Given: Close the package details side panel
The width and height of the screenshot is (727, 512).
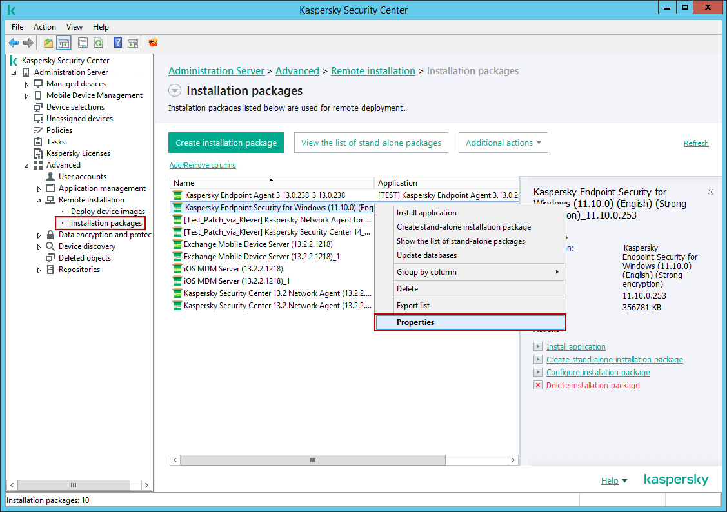Looking at the screenshot, I should 710,192.
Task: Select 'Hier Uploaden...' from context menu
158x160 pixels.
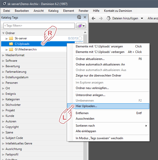Action: pos(86,106)
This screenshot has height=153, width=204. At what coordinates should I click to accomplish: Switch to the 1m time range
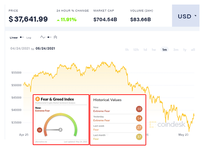(x=164, y=50)
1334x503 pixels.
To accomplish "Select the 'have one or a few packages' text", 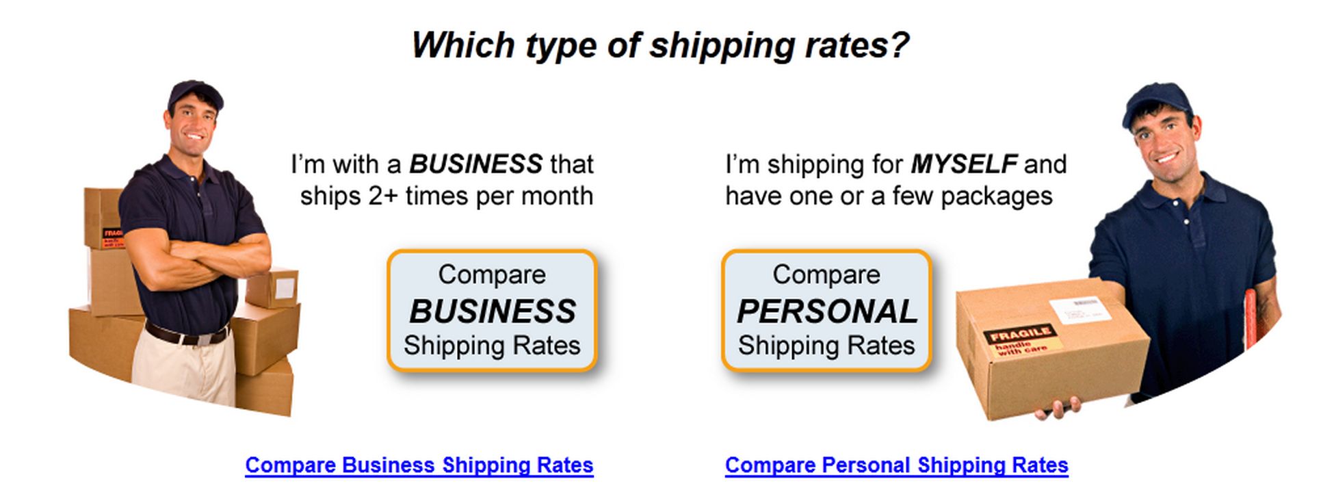I will click(889, 196).
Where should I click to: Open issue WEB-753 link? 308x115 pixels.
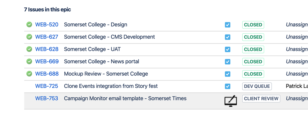pyautogui.click(x=47, y=98)
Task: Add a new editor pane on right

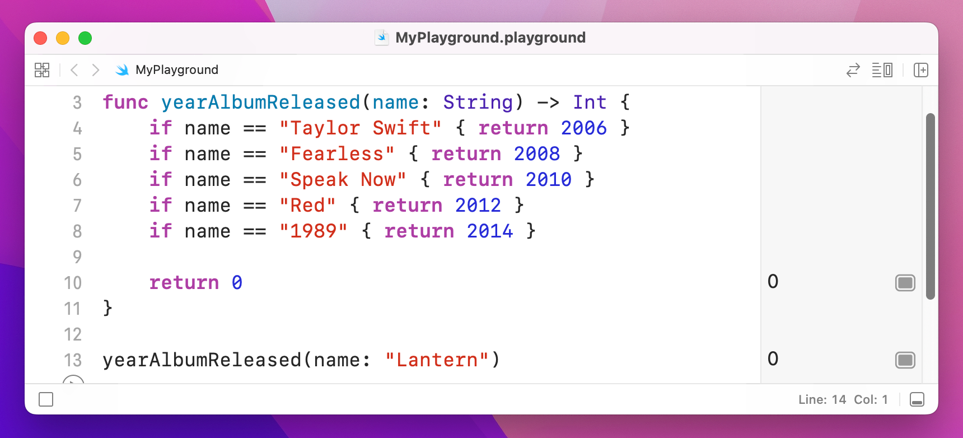Action: [920, 70]
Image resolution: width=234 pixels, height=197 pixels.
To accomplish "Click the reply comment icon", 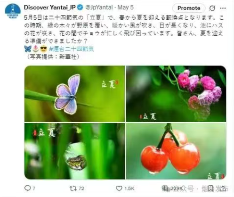I will [x=28, y=188].
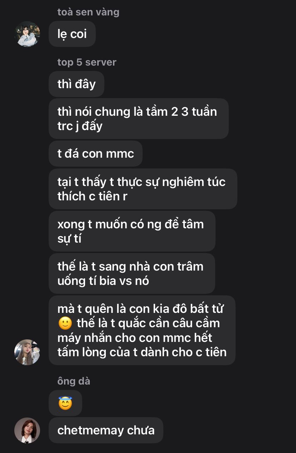Tap the halo smiley emoji message
296x453 pixels.
(65, 403)
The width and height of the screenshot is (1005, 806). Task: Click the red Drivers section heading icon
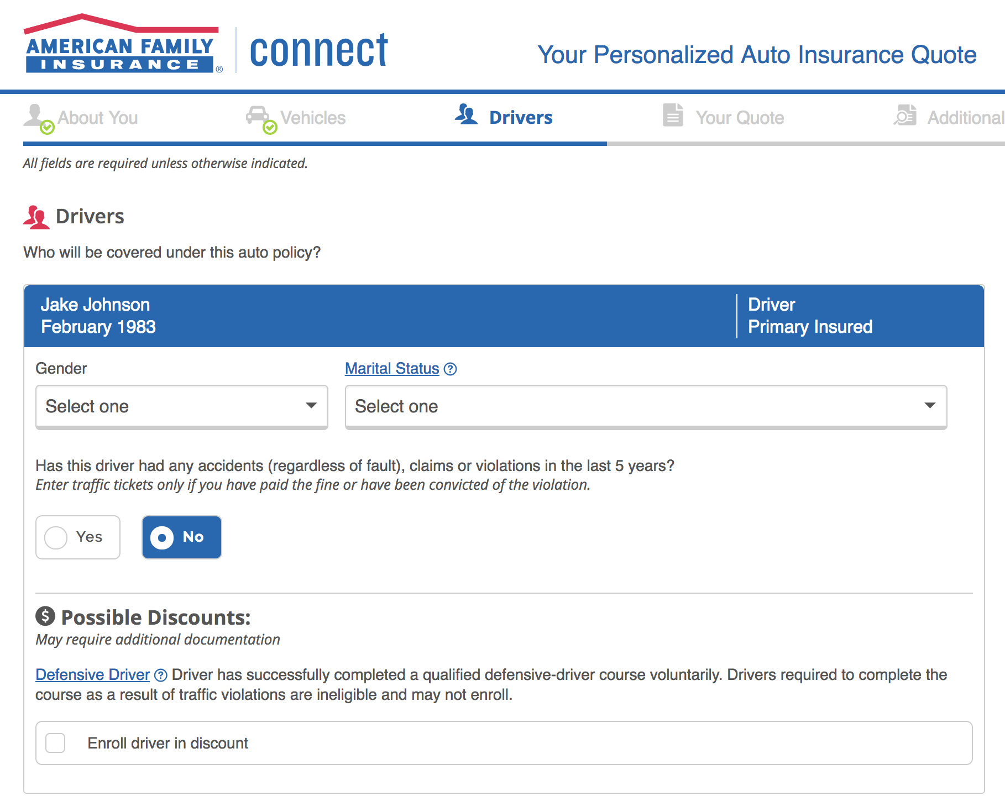36,217
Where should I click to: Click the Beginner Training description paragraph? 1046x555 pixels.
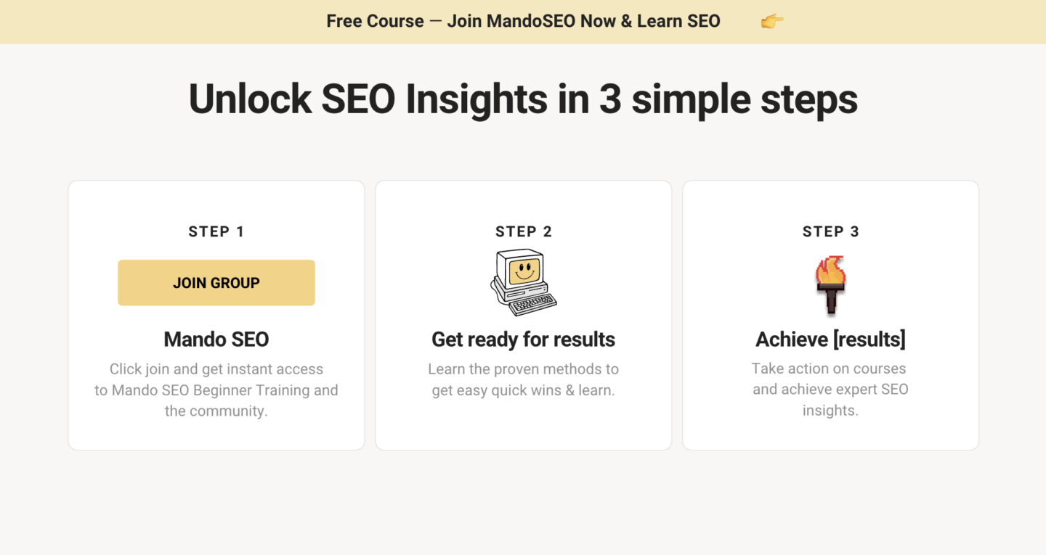tap(216, 390)
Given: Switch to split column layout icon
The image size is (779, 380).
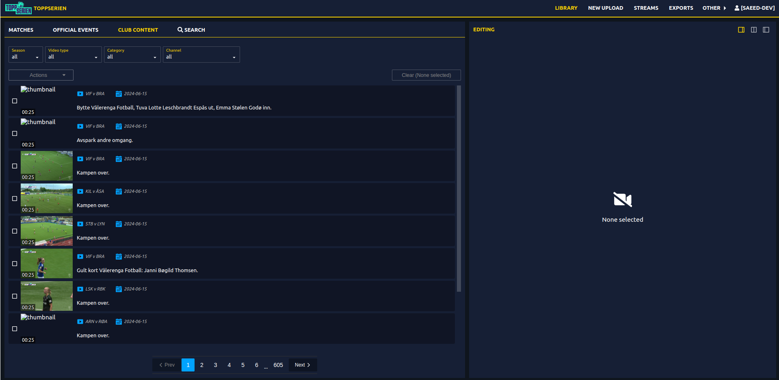Looking at the screenshot, I should click(754, 30).

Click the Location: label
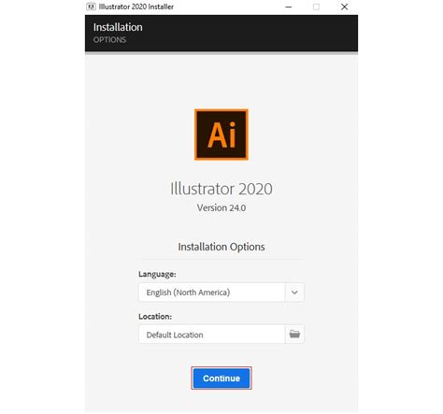click(x=155, y=317)
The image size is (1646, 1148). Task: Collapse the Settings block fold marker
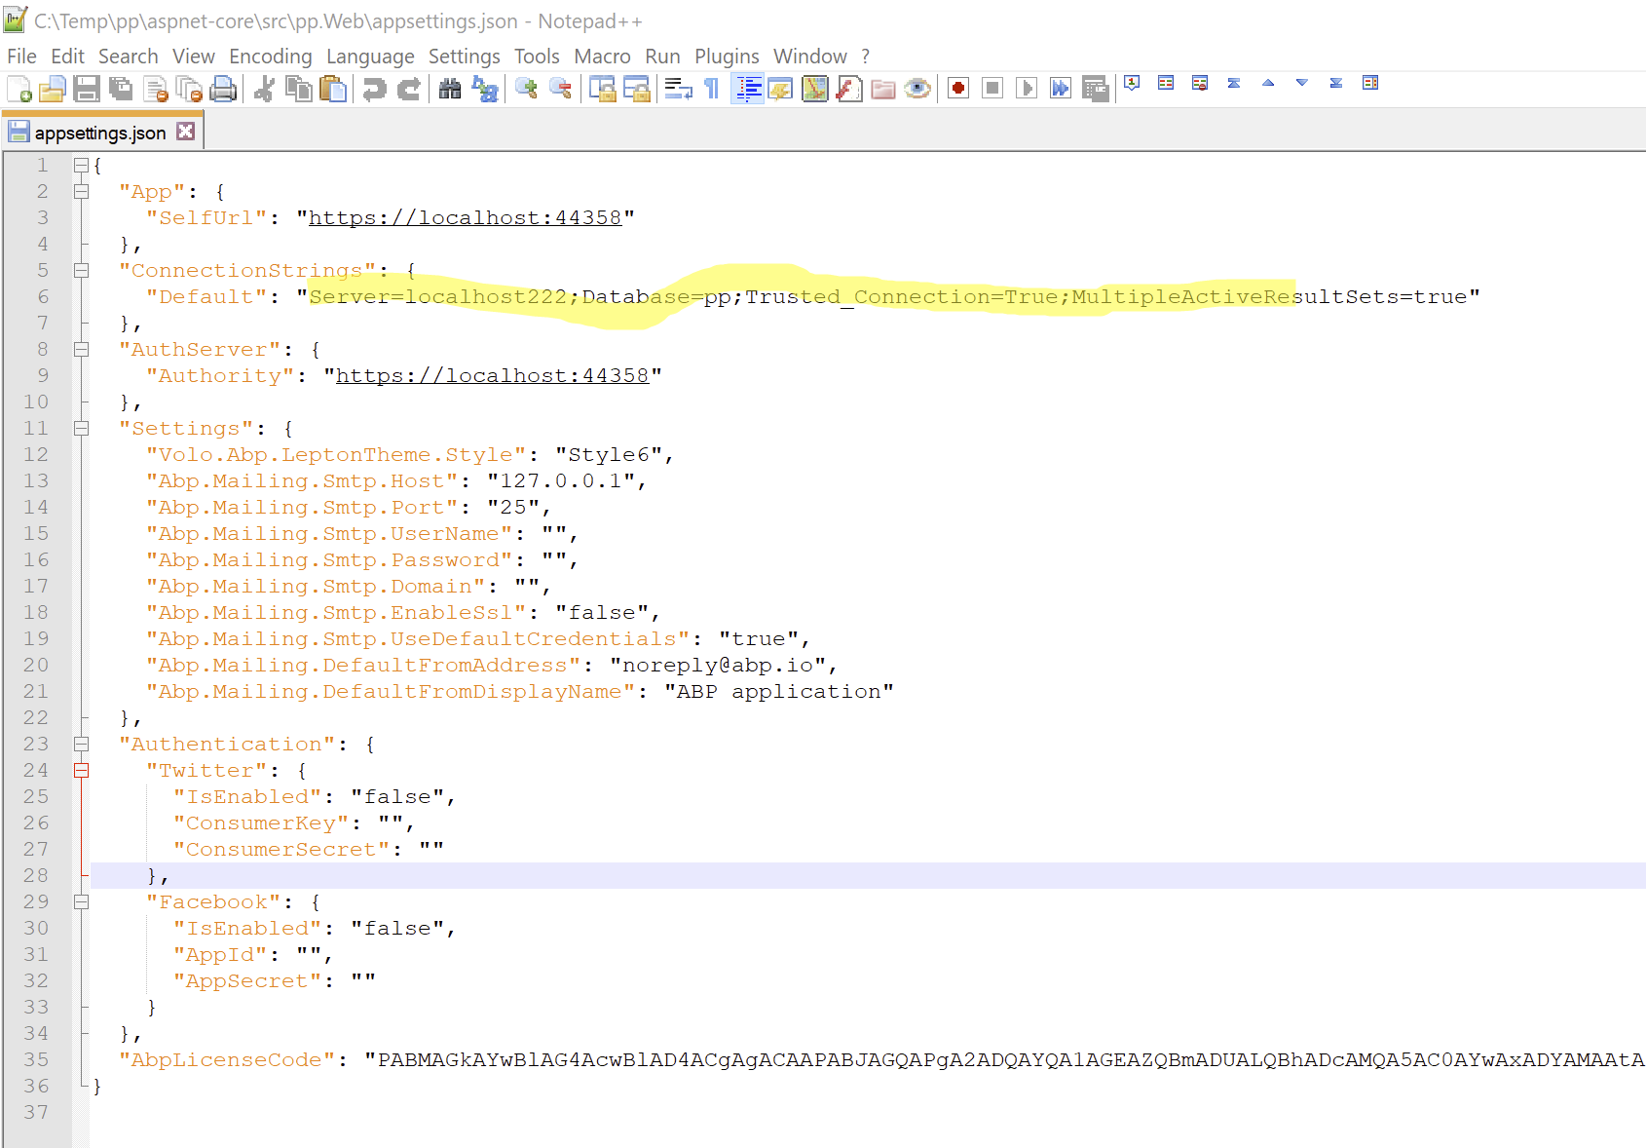82,429
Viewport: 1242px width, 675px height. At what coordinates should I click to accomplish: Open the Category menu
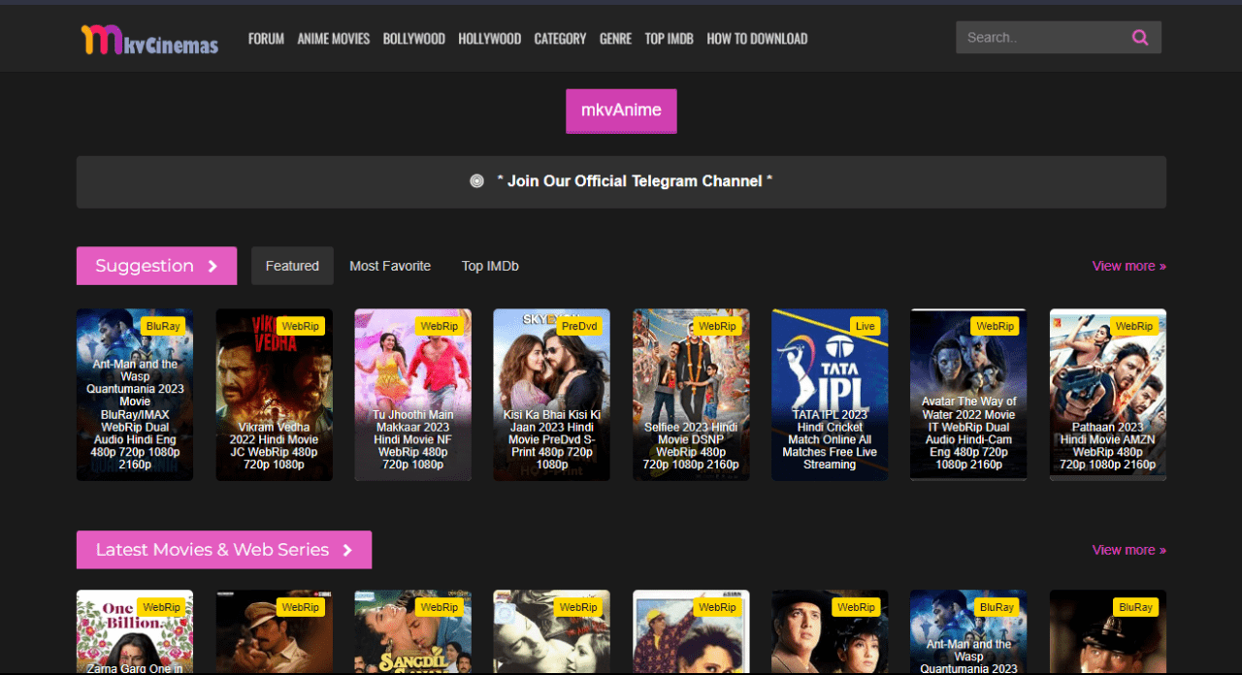[560, 39]
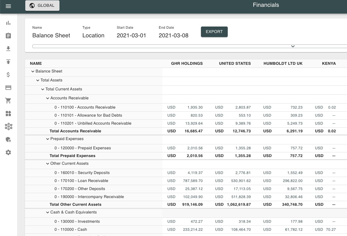Click the upload/export sidebar icon

tap(8, 62)
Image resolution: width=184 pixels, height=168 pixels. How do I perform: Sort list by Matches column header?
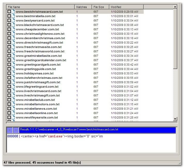[83, 7]
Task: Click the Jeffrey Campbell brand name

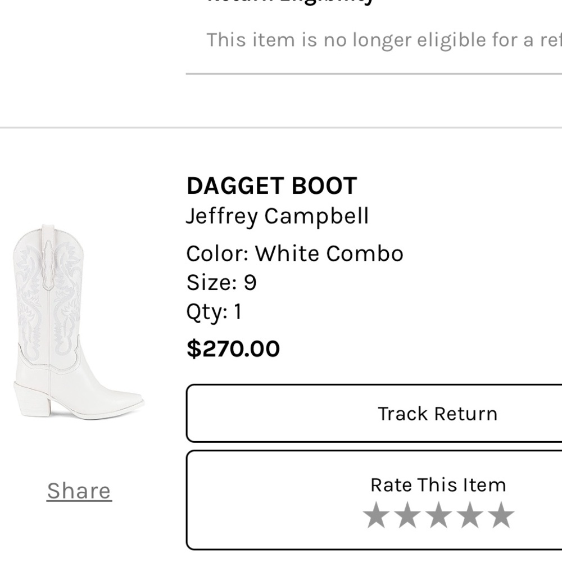Action: pyautogui.click(x=277, y=215)
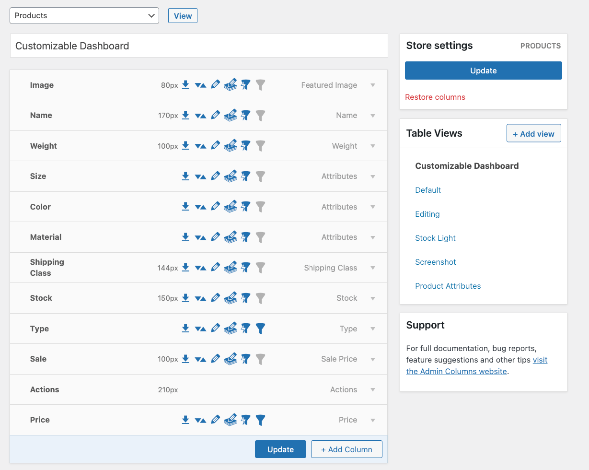Viewport: 589px width, 470px height.
Task: Click the Restore columns link
Action: (435, 97)
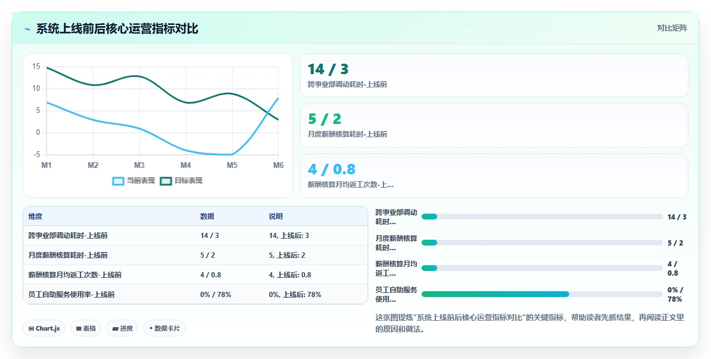
Task: Open the 5 / 2 月度薪酬核算耗时 card
Action: 494,125
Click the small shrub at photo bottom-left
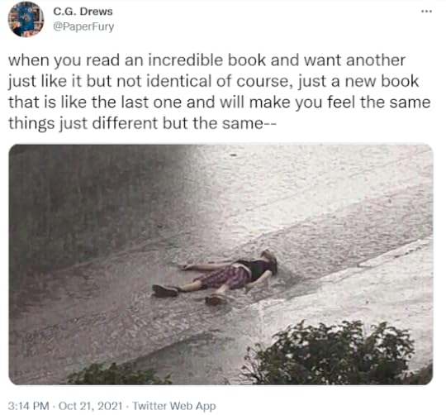The height and width of the screenshot is (415, 446). [120, 374]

________________________________________

→ DESCRIPTION OF THE TASK
Leave every picture out and copy precisely the lines from the one containing "Given: Switch to split column layout icon" through the last line of the data above, both ends included.

→ RESPONSE TO THIS EXERCISE
Given: Switch to split column layout icon
The image size is (779, 380).
Looking at the screenshot, I should click(754, 30).

Click the Location: label
click(x=155, y=317)
The image size is (1646, 1148). Task: Collapse the Settings block fold marker
82,429
Viewport: 1242px width, 675px height. At what coordinates should I click to accomplish: Open the Category menu
[560, 39]
Click the upload/export sidebar icon

tap(8, 62)
Image resolution: width=184 pixels, height=168 pixels. How do I perform: Sort list by Matches column header?
[83, 7]
Task: Click the Jeffrey Campbell brand name

Action: pyautogui.click(x=277, y=215)
Viewport: 589px width, 470px height.
Task: Click the Restore columns link
Action: (435, 97)
Task: Open the 5 / 2 月度薪酬核算耗时 card
Action: 494,125
Click the small shrub at photo bottom-left
The height and width of the screenshot is (415, 446). [120, 374]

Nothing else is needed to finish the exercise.